Technical Safeguards of the Security Rule
The HIPAA Security Rule requires three kinds of safeguards that organizations must implement: administrative, physical and technical safeguards. In this final part of our detailed look at the safeguards, we will be breaking down Technical Safeguards.
Technical Safeguards are defined by HHS as “the technology and the policy and procedures for its use that protect electronic protected health information (ePHI) and control access to it.” This can often be the most challenging regulation to understand and implement. Just as we have seen in the past with other HIPAA requirements, the specific technical safeguards are “addressable” within HIPAA.
Essentially this means that the healthcare organizations should use these security measures and apply them reasonably and appropriately to their specific technologies and company elements. It is important to remember that addressable safeguards are not optional but are just customizable by organization.
Access Control
- Unique User Identification (R): User identification is a way to identify a specific user of an information system, typically by name and/or number. This allows an entity to track specific user activity when that user is logged into an information system. Other organizations may also choose an alternative such as assignment of a set of random numbers and characters.
- Emergency Access Procedure (R): Establish procedures for obtaining necessary electronic protected health information during an emergency. Procedures must be established beforehand to instruct employees on possible ways to gain access to needed EPHI in, for example, a situation in which normal environmental systems, such as electrical power, have been severely damaged or rendered inoperative due to a natural or man-made disaster.
- Automatic Logoff (A): As a general practice, users should logoff the system they are working on when their workstation is unattended. Otherwise it would be the best practice to set up your computer to log you off if unattended for a few minutes.
- Encryption and Decryption (A): Implementing a mechanism to encrypt and decrypt electronic protected health information to protect PHI and PII. This is so that not just anyone can gain access to data and only authorized bodies may see that data based on their roles and necessity to provide a service.
Audit Controls (R)
The Audit Controls standard requires a covered entity to implement hardware, software, and/or procedural mechanisms that record and examine activity in information systems that contain or use electronic protected health information. Luckily, most information systems provide some level of audit controls with a reporting tool.

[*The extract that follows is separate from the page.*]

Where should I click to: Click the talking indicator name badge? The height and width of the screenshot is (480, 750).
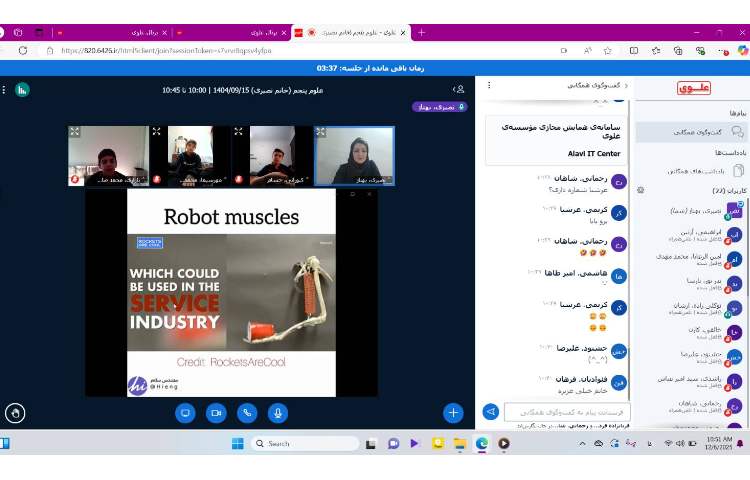coord(439,107)
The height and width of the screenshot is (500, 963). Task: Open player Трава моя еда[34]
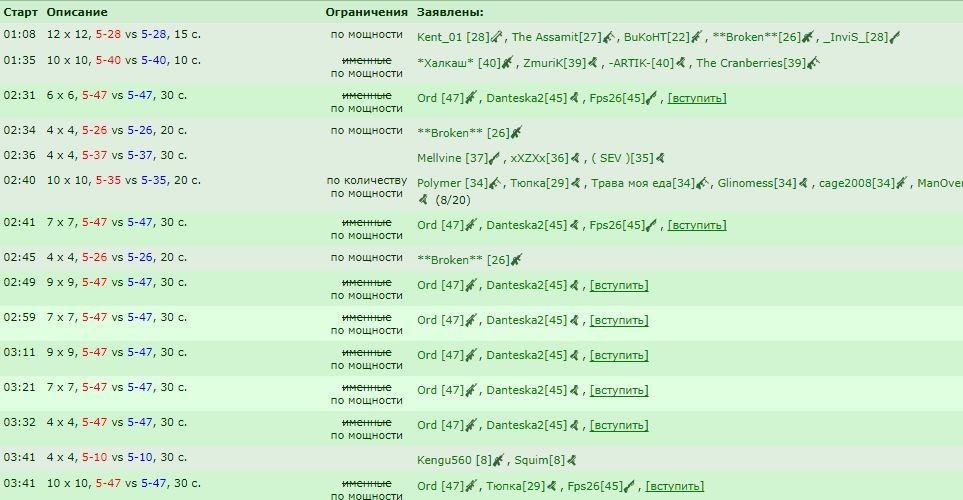coord(643,183)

The controls are used for recording and examining information system activity, especially when determining if a security violation occurred. A covered entity must consider its risk analysis and organizational factors, such as current technical infrastructure, hardware and software security capabilities, to determine reasonable and appropriate audit controls for information systems that contain or use EPHI.
Integrity
- Mechanism to Authenticate ePHI (A): A covered entity must implement electronic mechanisms to validate that electronic protected health information (ePHI) has not been altered or destroyed in an unauthorized manner. Once covered entities have identified risks to the integrity of their data, they must identify security measures that will reduce the risks. Neglecting to do so would place the covered entity as negligent and would suffer a heavy fine if audited or a breach occurs.

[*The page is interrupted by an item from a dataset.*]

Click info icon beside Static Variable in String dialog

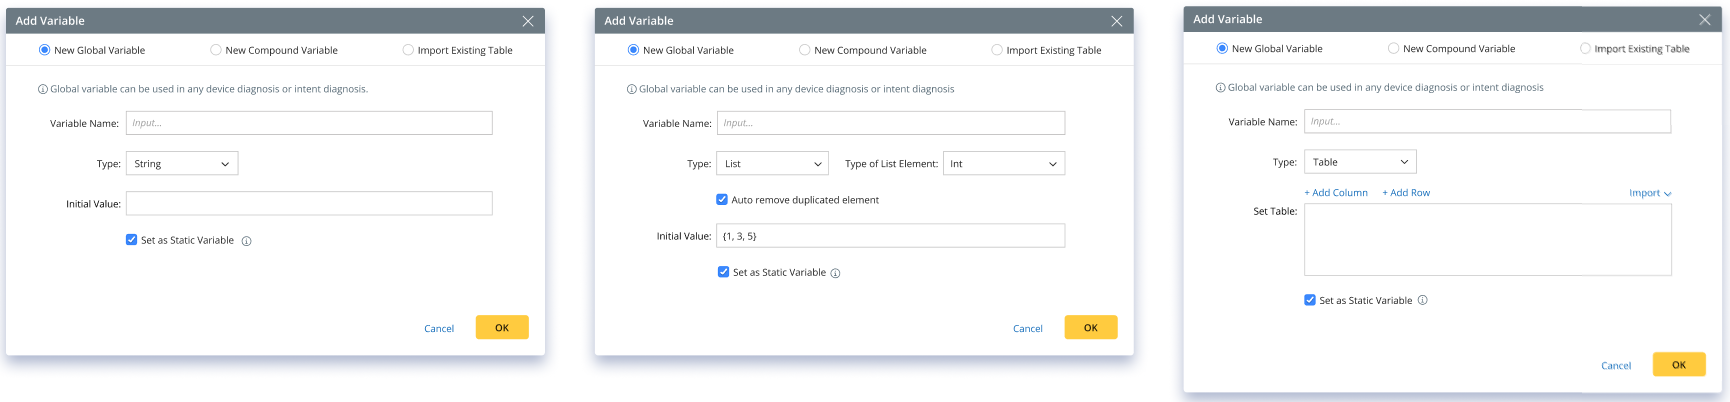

Person or Entity Authentication (R)
This requires a covered entity to implement procedures to verify that a person or entity seeking access to electronic protected health information is the one claimed. In other words, a means to validate and affirm that the person asking for their personal information is indeed that person and not someone else. A covered entity may use one or more ways to authenticate a person’s identity.
Transmission Security
- Integrity Controls (A): A covered entity must implement security measures to ensure that electronically transmitted electronic protected health information is not improperly modified without detection until disposed of. (See Physical Safeguards that go over backups and storage). A primary method for protecting the integrity of EPHI being transmitted is through the use of network communications protocols. Ensuring that the data sent is the same as the data received by these protocols, among other things.
- Encryption (A): It’s likely that making a single industry-wide encryption standard in the Security Rule would put a great burden on many cover entities--both financial and technical. The Security Rule allows covered entities the flexibility to determine when, with whom, and what method of encryption to use. Covered entities should consider the use of encryption for transmitting EPHI, particularly over the Internet. Also, where risk analysis shows such a risk to be significant, a covered entity must encrypt those transmissions under the addressable implementation specification for encryption.